表1-35 トヨタBJ型四輪駆動トラック(初代ランドクルーザー)の仕様(1951年)

項目
内容
エンジン
B型(3,389cc、82馬力)
ホイール・ベース
2,400mm
全長
3,793mm
全幅
1,575mm
全高
1,900mm
シャシー重量
車両重量
1,230kg
最大積載重量
(乗員込み)
360kg
最高速度
100km/h
(出典)
トヨタ技術会『トヨタ技術』1951年4月1日

1955年11月にはBJ型ランドクルーザーの全面改良を実施し、BJ25型系とするとともに、F型エンジンを搭載したFJ25型系を追加して発売した。BJ型が軍事用を重点に開発されたのに対して、BJ・FJ25型系は一般民間用として広く使用されることを目的としていた。具体的な改良点は、ホイール・ベース短縮による機動性の向上、シンクロメッシュ方式の採用によるトランスミッション操作性の向上、室内空間の大幅拡大による居住性の向上、板ばねの変更による乗り心地の改善などであった。

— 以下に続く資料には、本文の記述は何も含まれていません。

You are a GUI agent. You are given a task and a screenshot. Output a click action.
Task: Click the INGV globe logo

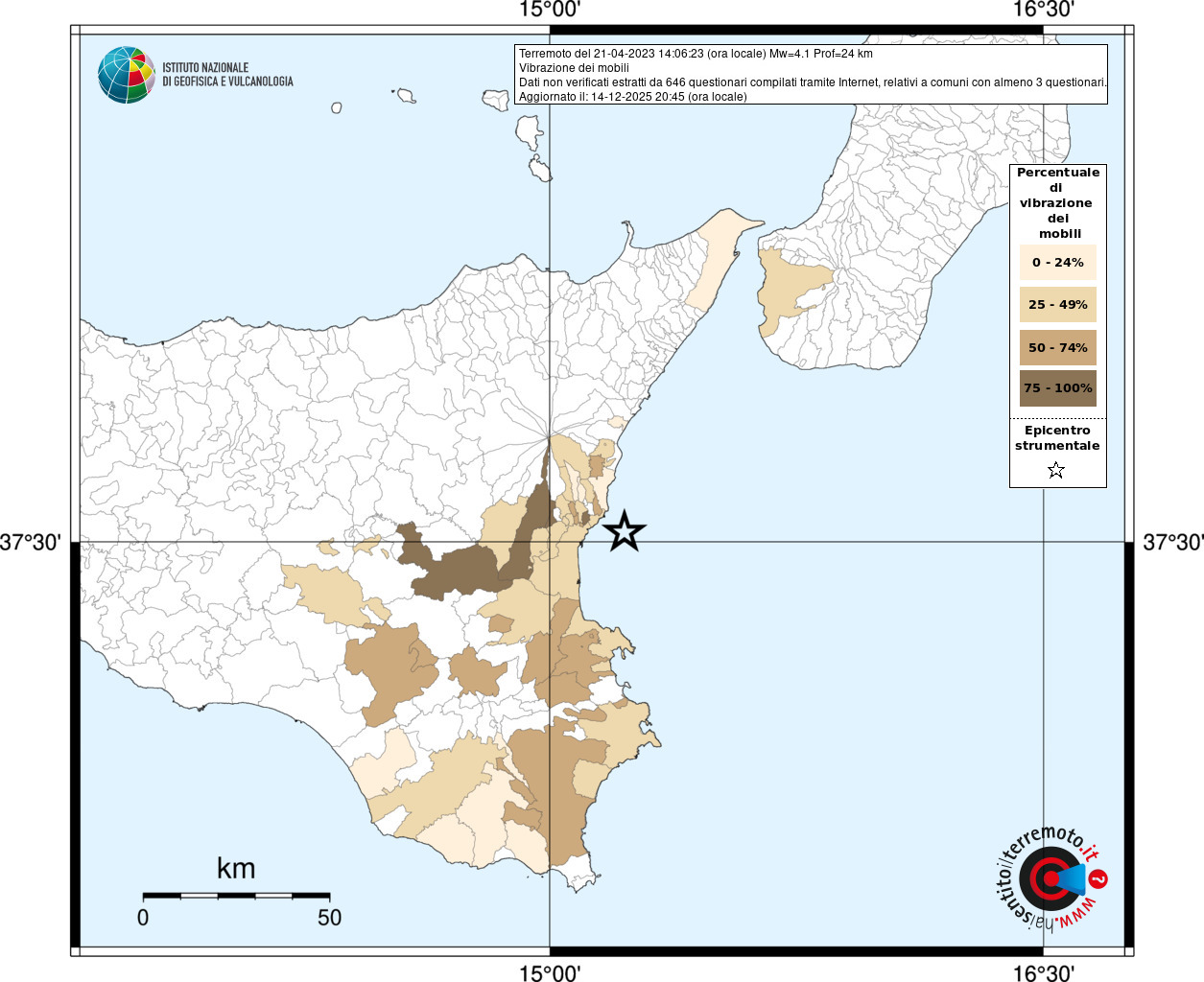[x=127, y=75]
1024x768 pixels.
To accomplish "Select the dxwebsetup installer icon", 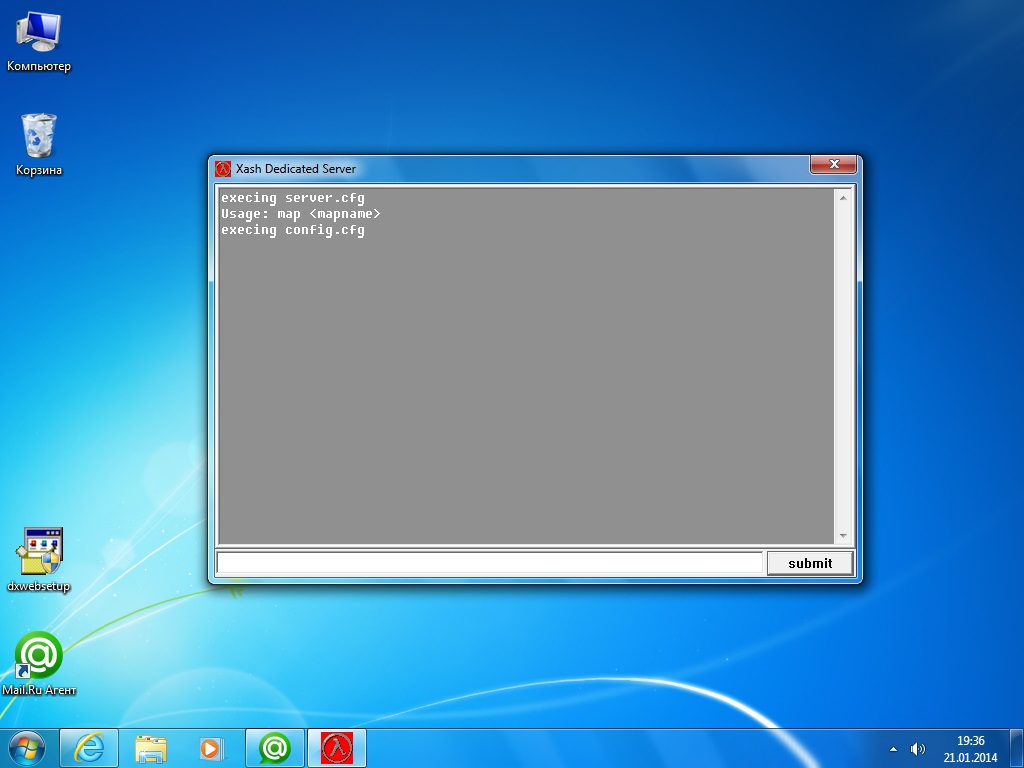I will (39, 553).
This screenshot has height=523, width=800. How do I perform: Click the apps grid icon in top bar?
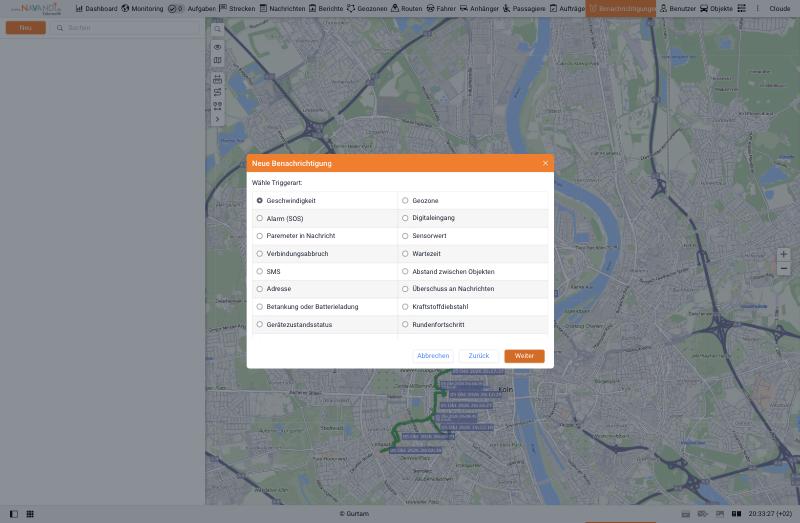click(x=742, y=8)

こうした機能・性能の改善に加えて、富士山6合目まで走破したランドクルーザー本来の踏破性能の高さは、世界の山岳地帯、砂漠地帯の国々で高く評価され、輸出先国と輸出台数は大幅に伸びていった。すなわち、1955年にトヨタの輸出先国は14カ国、ランドクルーザーの輸出台数は98台であったが、1956年に35カ国・518台、1957年には47カ国・2,502台へと急伸した。

一方、3/4トン積み四輪駆動トラックは、1951年1月にBQ型試作車として完成し、翌2月には警察予備隊による公式試験が行われた。BQ型四輪駆動トラックも、戦時期の技術的経験を生かして開発され、数次にわたる運行試験を繰り返したうえで正式採用となった。

また、BQ型の開発に並行して、1951年8月から2.5トン積み六輪駆動トラックFQS型の開発に着手し、1952年2月にその試作車が完成した。FQS型六輪駆動トラックは、約1年をかけて警察予備隊(保安隊)の試験をクリアし、1953年2月に正式採用となった。